Come strumenti tecnici per realizzare la flessibilità della successione necessaria vengono
indicati l’ampliamento dell’autonomia testamentaria, sia in termini quantitativi che in termini
qualitativi, e la previsione di attribuzioni successorie che non consistano in una quota di
eredità, bensì in un diritto di natura obbligatoria verso l’eredità, con carattere alimentare.
Quanto all’ampliamento dell’autonomia del testatore dal punto di vista quantitativo, non vi
sono dubbi sull’opportunità di ridurre l’entità delle quote riservate: ciò permetterebbe al
testatore non soltanto di destinare parte del patrimonio a persone o enti estranei alla famiglia,
per realizzare scopi ulteriori rispetto a quelli della pura solidarietà familiare, ma gli darebbe la
possibilità di “premiare” quei familiari, eventualmente anche legittimari, con i quali si era
instaurato un concreto rapporto affettivo e/o assistenziale, oppure di provvedere ai bisogni dei
familiari più deboli. Per attuare, invece, una maggiore libertà testamentaria dal punto di vista
qualitativo, si propone di introdurre e disciplinare la facoltà di diseredazione, nei riguardi dei
legittimari che abbiano tenuto comportamenti riprovevoli nei confronti del de cuius, novità
alla quale andrebbe comunque affiancata una riforma dell’istituto dell’indegnità a succedere,
attualmente circoscritto a casi gravissimi.

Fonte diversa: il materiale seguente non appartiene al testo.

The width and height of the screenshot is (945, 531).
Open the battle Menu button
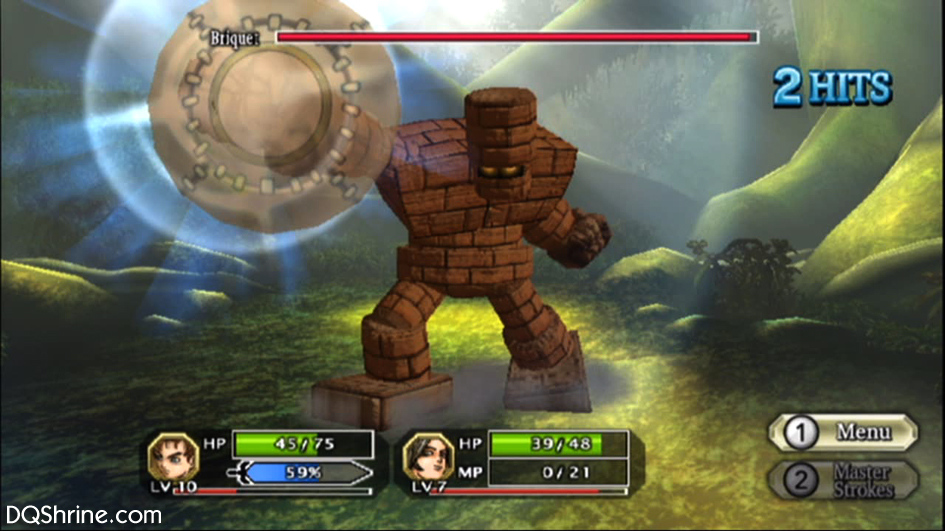pos(842,433)
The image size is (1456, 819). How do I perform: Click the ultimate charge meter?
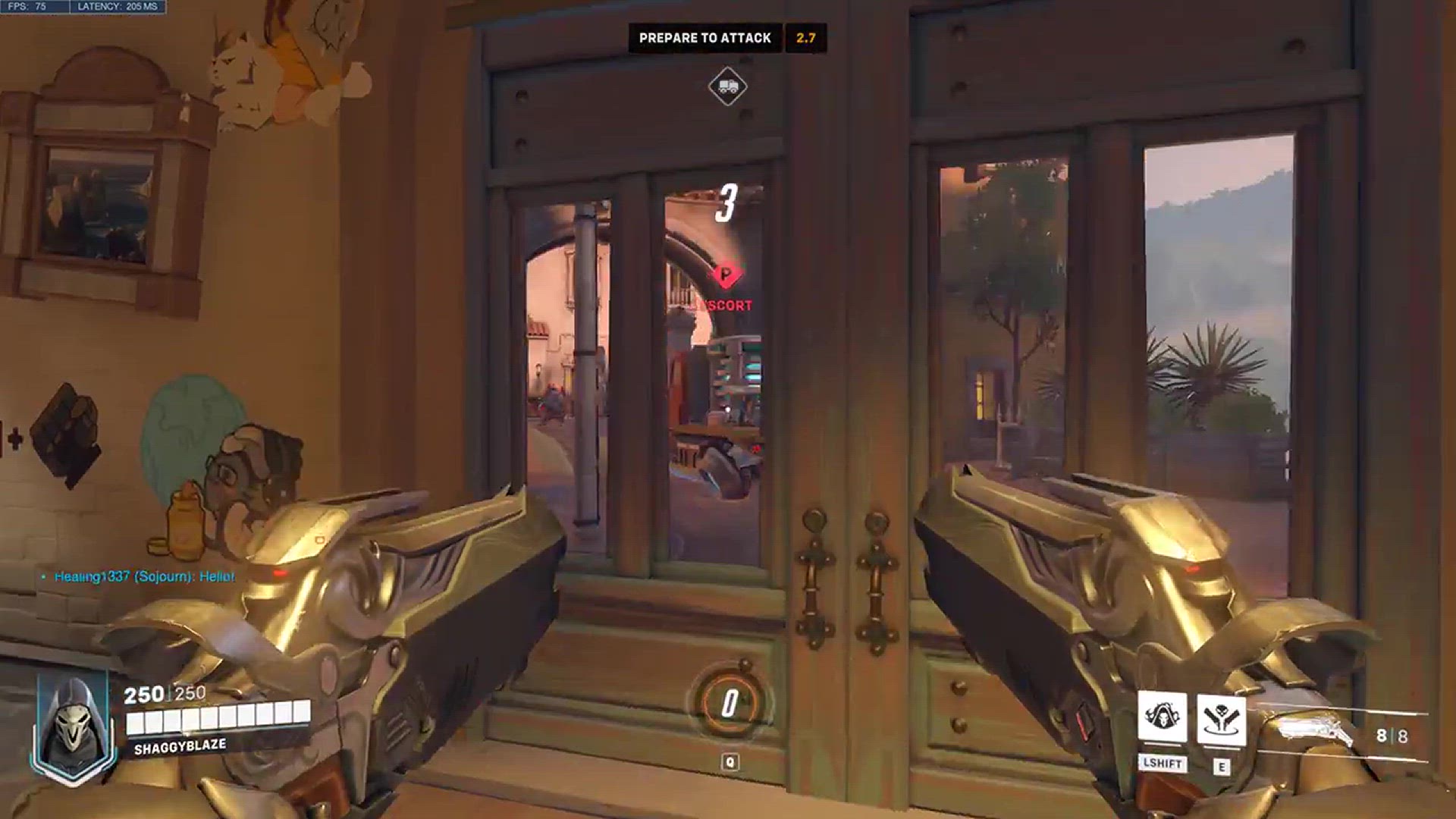[x=729, y=702]
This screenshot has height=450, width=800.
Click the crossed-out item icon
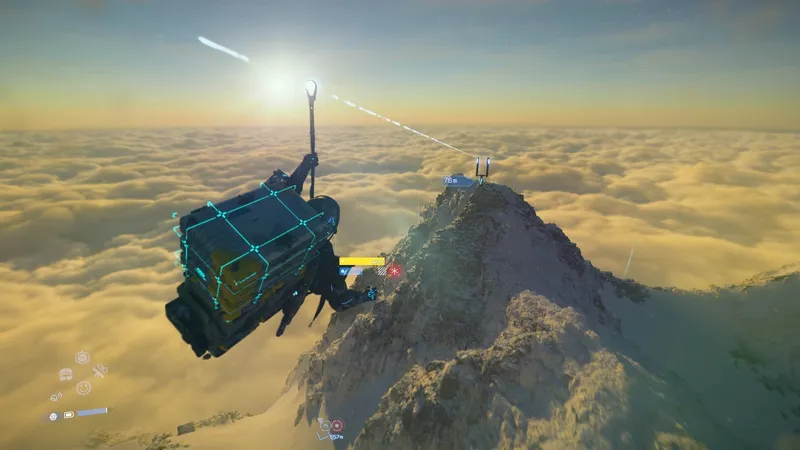pos(99,371)
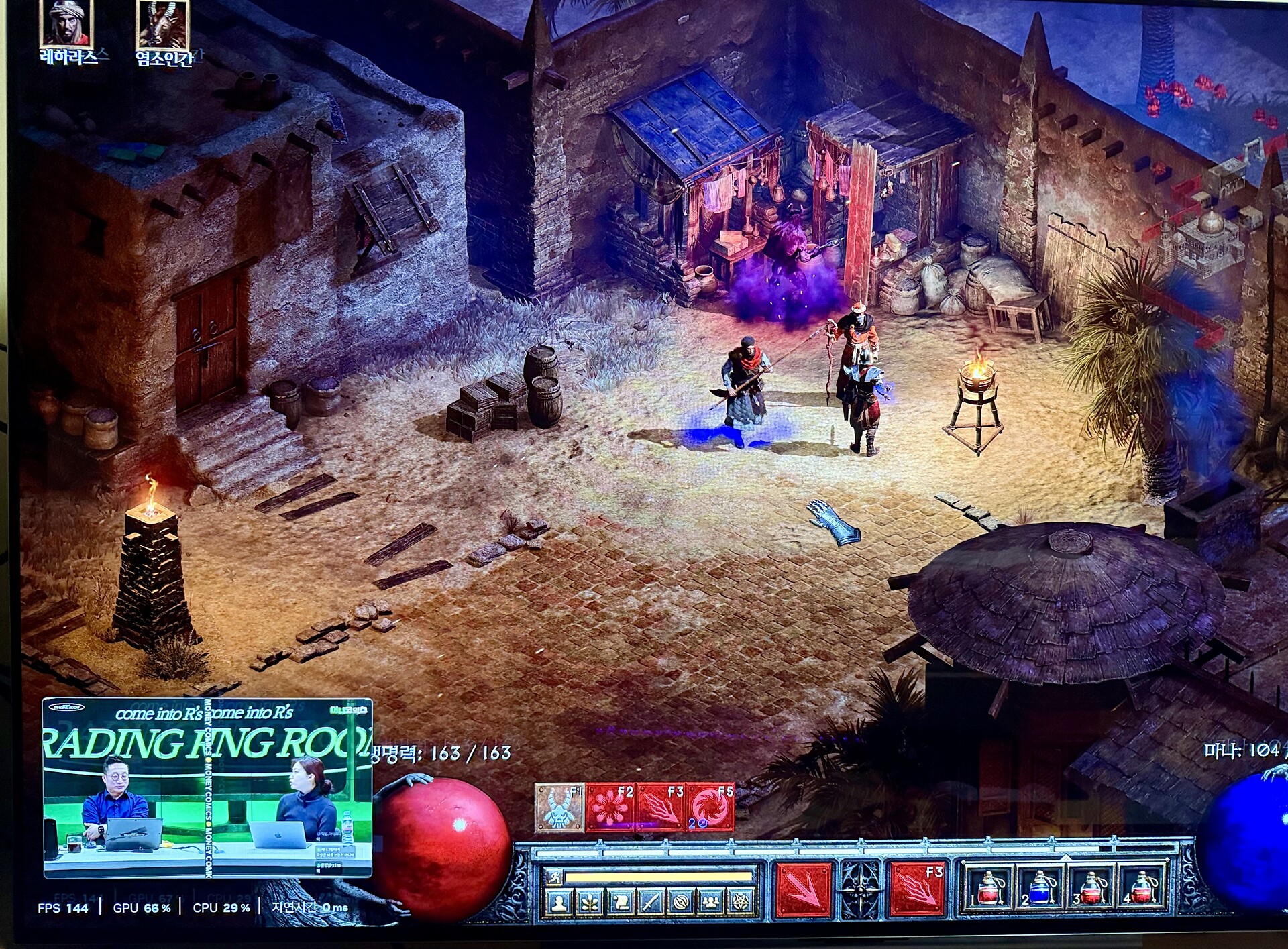Image resolution: width=1288 pixels, height=949 pixels.
Task: Use the red potion in belt slot 4
Action: coord(1141,888)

Secondo l’altra direttrice proposta, si dovrebbero ampliare le ipotesi delle cosiddette
“successioni anomale”, in cui al familiare è riconosciuto il diritto ad una assegno a carico
dell’eredità, quando risulti il suo stato di bisogno: in questo senso, potrebbe essere modificato,
ad esempio, il diritto successorio degli ascendenti.